Asked by the BBC if he was scrapping the plans because they would not get support in Parliament, Kwarteng said it wasn’t about “votes in the House of Commons,” it was about “listening to people, listening to constituents, who have expressed very strong views about this.”

In interviews, Kwarteng said he has not considered resigning, but analysts say he is not yet out of the woods, and his Monday afternoon speech to the Conservative Party faithful will be closely watched.

Truss will also address the party conference this week. In her first address to the conference as prime minister, on Wednesday morning, Truss will seek to calm those who have been furious at how her government has performed in its early days in office.

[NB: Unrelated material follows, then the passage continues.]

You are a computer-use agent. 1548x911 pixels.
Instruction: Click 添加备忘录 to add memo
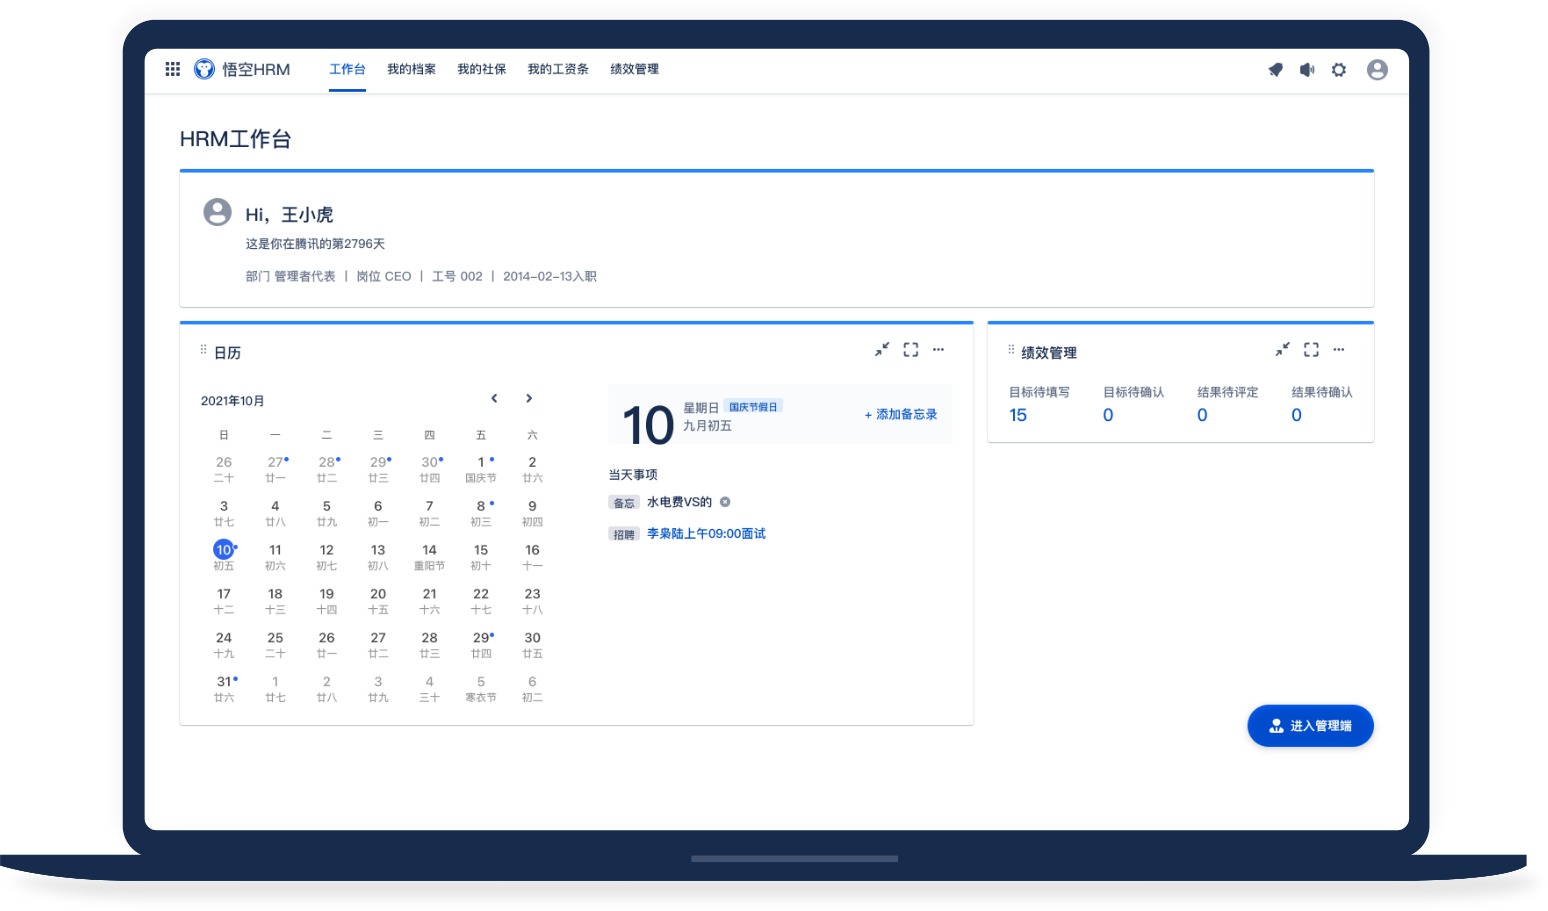tap(901, 414)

Rahman, the analyst, said there could be fresh revolts on the horizon over the plans to lift the cap on bankers’ bonuses and the very real possibility of steep spending cuts necessary to deal with the dramatic loss of revenue and promised help with energy bills.

Rahman said the chaos over the past 10 days will bolster the voices of those calling for a change to the rules for the Conservative Party leadership so that lawmakers, rather than the 160,000 grass-roots members, make the final decision on who becomes leader.

Truss became prime minister after receiving the support of Conservative Party members around the country, while a majority of lawmakers supported her rival, Rishi Sunak.